The lord Bishop transferred the holy image of the beloved Mistress of Heaven to the Main Church; removing it from the palace oratory where it was, so that all the people might see and admire Her blessed image. The entire city was moved: they came to see and wonder at Her devout image, and pray to Her. They marvelled greatly that it had appeared by a divine miracle; for no one from this world had painted that precious image.

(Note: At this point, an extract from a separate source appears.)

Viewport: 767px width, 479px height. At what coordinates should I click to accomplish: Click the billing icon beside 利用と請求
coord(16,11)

Another proof of the truth of the Apparitions is the prodigious propagation of the Faith. In ten years of heroic efforts, the virtuous Missionaries who had come to spread It had only succeeded in baptizing very few Indians, the majority of them little children or newborn babies. After the coming of the Virgin, the Indians asked for Baptism in such numbers that the Lord’s Ministers were unable to cope with baptizing them. Motolina, historian and missionary, says that in his time nine million were converted following the Apparitions.

The universality and deep-rootedness of the belief in these Apparitions of the Most Holy Virgin is remarkable. It can be said that all Mexicans everywhere and of all times have had the firmest faith in the Apparitions of the Virgin, that neither arguments by sceptics nor enemy attacks have been able to shake; rather this belief has deepened daily and devotion to the Most Holy Virgin of Guadalupe has increased; for in the seventeenth and eighteenth centuries it had spread to Central America and the Philippines.

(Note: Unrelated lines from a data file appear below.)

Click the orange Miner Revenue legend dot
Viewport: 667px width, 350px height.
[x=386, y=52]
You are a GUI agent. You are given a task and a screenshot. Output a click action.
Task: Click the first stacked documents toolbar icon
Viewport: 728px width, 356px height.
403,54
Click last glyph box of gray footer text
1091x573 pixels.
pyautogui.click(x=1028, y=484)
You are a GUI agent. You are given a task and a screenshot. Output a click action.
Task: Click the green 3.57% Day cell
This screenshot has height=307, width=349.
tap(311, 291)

Another miracle is the preservation of the sacred image amid the great dangers of destruction to which it has been exposed, among which should be mentioned the dynamiting in November 1921; the bomb, placed beside the sacred image, caused multiple damages in the Sanctuary; a heavy bronze Crucifix on the Altar was hurled far away and doubled up; the painting of Saint John Nepumoceno, behind the altar and very heavy, was almost wrenched away, but not even the glass in the frame of Our Lady’s image was broken.

On the 4th of December 1980, in Mexico, D.F., at noon, His Holiness Pope Gregory XVII prayed fervently before the Sacred Picture of Our Lady of Guadalupe. He had to pray outside the foul and repugnant modern sanctuary where the picture of the Virgin Mary is venerated, since at that moment a satanic progressivist mass was beginning. Yet from that place the Most Holy Virgin was perfectly visible. After the prayer, His Holiness gave the Blessing.

It is interesting that the Apparition of the Most Holy Virgin Mary of Guadalupe happened in 1531, when perverse king Henry VIII of England repudiated his lawful wife to marry another woman and thereby led his nation into apostasy; but thanks to these Apparitions, Holy Church received new members to replace the apostates and conquered a new continent to substitute the nations lost to protestantism. The parable of those invited to the wedding was fulfilled, and a people who only a decade previously had been dedicated to idolatry and ritual human sacrifices was called to the Church.

Thanks to the miracle of the Most Holy Virgin, Mexicans received the Faith lost by the English. Likewise we Palmarians have to thank Mary Most Holy for having given us the Faith which the Church of Rome lost by its apostasy; and, with Palmarian doctrine, a Faith enriched even more than before. We must needs respond to these graces granted to us. When the Church with see in Rome lost the Faith, Mary Most Holy concentrated Her attention on a little place, pouring out all Her graces in this oasis in the desert where the Church has taken refuge. When the sun’s rays are focused by a magnifying glass onto a single point, a very hot intense light is produced. In this way the Faith shines out in Palmar, enriched and clarified, and also, magnified under those rays, the fire of Divine Love has to burn in our hearts so as to respond to the predilection the Holy Mother of God has shown us in Her apparitions.

The parable of those invited to the Wedding applies to Palmar in like manner, for once more Jesus has chosen men humble and simple to constitute His Church; and in turn, has done away with the prelates of the roman church who, having been called first, refused His invitation. Just as in Guadalupe, where a Sanctuary is constructed for the veneration of a miraculously painted image, here it is the Holy Face of the Holy Shroud.